## [Tasks]
(a) Decide whether each statement below agrees with the excerpt on business components, answering yes or no and quoting the exact words of the excerpt that settle it. (i) Behavior Models 612 is asked to develop an algorithm to isolate candidates. (ii) The customer calls in to open a new deposit account. (iii) In the film industry example, interactions involve the transfer of limited amounts of information.
(b) Set down part of the excerpt on business components word for word, beginning at the words "This may be" and stopping after "Relationship Management 613.".

## [Text excerpt]
It should be emphasized that these structural disciplines, including the commercialization mechanisms and control structures, are an important and enabling aspect of the asset based model and design principles upon which the present invention is based. These disciplines are in contrast to the film industry example described above in connection with FIG. 3, where the elemental building blocks of assets correspond closely to the job specializations of people working in the industry, and where the nature and complexity of the interactions between these people tend to be well defined and involve the transfer of limited amounts of information that can be handled adequately by conventional support technologies such as the telephone and electronic mail. In order to enable effective collaboration in a generic business service network specific systems approaches are needed. In general, the elemental building blocks (i.e. components) for a medium or large scale business do not neatly align with a consistently defined role that can be supported simply by engaging an individual.

This may be seen by considering FIG. 6 and FIG. 7. FIG. 6 is a diagram showing components (represented by the rectangular boxes) from a CBM map of a business. These components form three interrelated service networks (to be described in FIGS. 6A, 6B and 6C) relating to the management of customer relations. Internal Acquisition 610 is looking for business development opportunities. Customer Base 611 identifies sectors to acquisition that are not reaching their targets. Internal Acquisition 610 develops a campaign to drum up business. Behavior Models 612 is asked to develop an algorithm to isolate candidates. Internal Acquisition 610 asks Customer Base 611 to run the model and create a list. Internal Acquisition 610 runs through the list notifying Relationship Management 613.

Meanwhile, Deposit Fulfillment 620 is keeping track of deposit activity. Relationship Management 613 matches the campaign to the deposit activity, and where the fit looks good, flags the candidate in Customer Recognition 614. Later a customer calls in to get a new credit card and the call is handled by Customer Contact Routing 621. Customer Recognition 614 verifies customer identity and presents snapshot information. The call is passed to Contact Handler 616 where a customer representative determines the call purpose. It is a product request so the representative checks Contact Event History 615 for recent activity. The representative is new, so pulls up Training & Awareness 617 for support. The representative is prompted to check customer eligibility by calling Product Matching 622, who confirms. Next the representative is advised to get the latest product specification from Product Development 623. Sales 624 then takes over, making disclosures, capturing triggers and negotiating terms. The customer accepts and Customer Agreements 625 is called upon to formalize the arrangement.

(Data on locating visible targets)
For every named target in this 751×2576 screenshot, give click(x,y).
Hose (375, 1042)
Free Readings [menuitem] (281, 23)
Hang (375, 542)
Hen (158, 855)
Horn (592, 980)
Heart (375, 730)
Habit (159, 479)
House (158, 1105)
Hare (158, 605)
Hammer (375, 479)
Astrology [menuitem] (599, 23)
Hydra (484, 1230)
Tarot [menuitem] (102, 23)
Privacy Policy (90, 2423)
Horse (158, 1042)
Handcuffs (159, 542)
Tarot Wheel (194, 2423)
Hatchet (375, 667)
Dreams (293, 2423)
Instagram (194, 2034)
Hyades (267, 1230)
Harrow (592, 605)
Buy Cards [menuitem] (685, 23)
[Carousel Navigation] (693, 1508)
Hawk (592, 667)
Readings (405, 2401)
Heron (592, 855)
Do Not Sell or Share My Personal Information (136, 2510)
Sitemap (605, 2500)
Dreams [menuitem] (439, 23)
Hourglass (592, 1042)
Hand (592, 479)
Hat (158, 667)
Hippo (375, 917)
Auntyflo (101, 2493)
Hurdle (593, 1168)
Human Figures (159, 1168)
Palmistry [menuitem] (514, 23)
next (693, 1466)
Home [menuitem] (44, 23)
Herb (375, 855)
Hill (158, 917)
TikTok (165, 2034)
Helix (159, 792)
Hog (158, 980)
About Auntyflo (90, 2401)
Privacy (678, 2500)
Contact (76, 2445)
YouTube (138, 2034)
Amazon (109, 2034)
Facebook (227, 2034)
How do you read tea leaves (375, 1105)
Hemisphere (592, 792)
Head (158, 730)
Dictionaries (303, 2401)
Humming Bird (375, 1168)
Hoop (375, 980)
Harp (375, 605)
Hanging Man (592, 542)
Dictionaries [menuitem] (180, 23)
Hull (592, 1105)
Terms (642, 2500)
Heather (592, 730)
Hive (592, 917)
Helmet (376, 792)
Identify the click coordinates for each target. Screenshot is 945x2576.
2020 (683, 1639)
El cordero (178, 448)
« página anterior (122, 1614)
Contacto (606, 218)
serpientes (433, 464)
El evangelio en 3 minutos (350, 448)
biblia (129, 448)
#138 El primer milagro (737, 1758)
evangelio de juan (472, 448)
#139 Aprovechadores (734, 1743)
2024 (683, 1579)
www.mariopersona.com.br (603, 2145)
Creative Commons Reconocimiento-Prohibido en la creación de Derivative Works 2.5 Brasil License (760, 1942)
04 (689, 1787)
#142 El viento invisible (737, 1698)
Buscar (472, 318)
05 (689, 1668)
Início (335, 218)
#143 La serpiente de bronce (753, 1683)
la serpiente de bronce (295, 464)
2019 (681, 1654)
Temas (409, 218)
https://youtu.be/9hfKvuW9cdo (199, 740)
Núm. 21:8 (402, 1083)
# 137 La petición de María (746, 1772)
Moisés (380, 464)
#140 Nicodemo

## [Problem solutions]
(a)
(i) Yes: "Behavior Models 612 is asked to develop an algorithm to isolate candidates."
(ii) No: "Later a customer calls in to get a new credit card"
(iii) Yes: "involve the transfer of limited amounts of information that can be handled adequately by conventional support technologies such as the telephone and electronic mail"

(b)
This may be seen by considering FIG. 6 and FIG. 7. FIG. 6 is a diagram showing components (represented by the rectangular boxes) from a CBM map of a business. These components form three interrelated service networks (to be described in FIGS. 6A, 6B and 6C) relating to the management of customer relations. Internal Acquisition 610 is looking for business development opportunities. Customer Base 611 identifies sectors to acquisition that are not reaching their targets. Internal Acquisition 610 develops a campaign to drum up business. Behavior Models 612 is asked to develop an algorithm to isolate candidates. Internal Acquisition 610 asks Customer Base 611 to run the model and create a list. Internal Acquisition 610 runs through the list notifying Relationship Management 613.